The only thing preventing such a restoration was an internal threat, namely “liberal Catholicism,” which in a famous 1998 speech he called “an exhausted project” that “has shown itself unable to pass on the faith in its integrity and (is) inadequate, therefore, in fostering the joyful self-surrender called for in Christian marriage, in consecrated life, in ordained priesthood.”
“It no longer gives life,” he said of the church’s left wing.
Then, two years ago, came Benedict’s stunning resignation, and the equally stunning emergence of Francis, an Argentine Jesuit who from the moment of his election set out to shake up the Catholic Church and upend so many of the traditions and priorities that George held dear.
As George was entering the final stages of his battle with cancer last September, Francis named Bishop Blase Cupich of Spokane, Wash., a hero to moderate and progressive Catholics, to succeed him.

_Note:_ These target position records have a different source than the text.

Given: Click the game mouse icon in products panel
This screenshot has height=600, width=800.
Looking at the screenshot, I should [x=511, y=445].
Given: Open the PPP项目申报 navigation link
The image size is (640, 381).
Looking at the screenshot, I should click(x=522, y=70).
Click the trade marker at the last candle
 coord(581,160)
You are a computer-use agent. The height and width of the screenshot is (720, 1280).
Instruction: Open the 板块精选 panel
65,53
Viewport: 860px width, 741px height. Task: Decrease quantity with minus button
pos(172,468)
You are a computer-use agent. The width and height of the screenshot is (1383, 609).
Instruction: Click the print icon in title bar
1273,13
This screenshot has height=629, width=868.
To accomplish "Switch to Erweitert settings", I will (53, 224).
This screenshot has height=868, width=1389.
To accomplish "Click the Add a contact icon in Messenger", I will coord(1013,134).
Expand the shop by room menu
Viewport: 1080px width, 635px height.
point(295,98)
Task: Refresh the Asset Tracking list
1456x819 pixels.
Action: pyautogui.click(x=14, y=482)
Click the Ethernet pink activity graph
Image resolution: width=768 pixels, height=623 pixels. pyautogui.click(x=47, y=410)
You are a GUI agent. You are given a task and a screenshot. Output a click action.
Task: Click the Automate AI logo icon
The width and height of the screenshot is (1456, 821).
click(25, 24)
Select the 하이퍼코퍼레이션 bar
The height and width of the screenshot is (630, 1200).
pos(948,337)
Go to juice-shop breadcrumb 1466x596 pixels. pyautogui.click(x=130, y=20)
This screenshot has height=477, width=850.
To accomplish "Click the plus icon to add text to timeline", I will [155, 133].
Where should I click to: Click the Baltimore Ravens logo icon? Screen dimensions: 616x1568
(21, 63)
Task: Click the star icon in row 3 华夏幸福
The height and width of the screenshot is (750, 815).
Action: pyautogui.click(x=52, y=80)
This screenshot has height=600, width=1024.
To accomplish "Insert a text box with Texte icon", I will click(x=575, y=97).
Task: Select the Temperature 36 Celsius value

Francis and his Bernardin-style approach seemed to leave the Chicago cardinal nonplused.
“He sends out so many signals it gets a bit jumbled at times,” George told the Chicago Tribune last October, speaking of his new boss. “I’m sure he’s not confused, himself. It’s confusing for a lot of people, including myself at times. For someone who appreciates clarity, I would like to get a few things clear so I can co-operate.”
At that time, George was still hoping to travel to Rome to see Francis and try to clarify “who’s truly shaping his thinking,” as he told Allen in November.
“I certainly respect (Francis) as pope, but I don’t yet really have an understanding of, ‘What are we doing here?’ ” George said.
That visit to the Vatican never happened, and the answer to his question may not be clear for some time, for anyone — and the same may be said of the fate of George’s brand of Catholicism.
But first and last, George was a man of deep faith. In one of his final interviews, with America magazine’s Sister Mary Ann Walsh, who is also battling cancer — he began by reflecting on this new stage of life as a suddenly retired archbishop facing a terminal illness.
“I have a sense that I’m being taught to let go,” he said, “to put aside many of the concerns that have shaped my life, even as a bishop.”
As for his legacy?
He himself put it best in the refrain that he repeated several times in his final homily at his last mass as archbishop in a packed cathedral in downtown Chicago:
“In short,” he told the crowd, “you are my legacy.”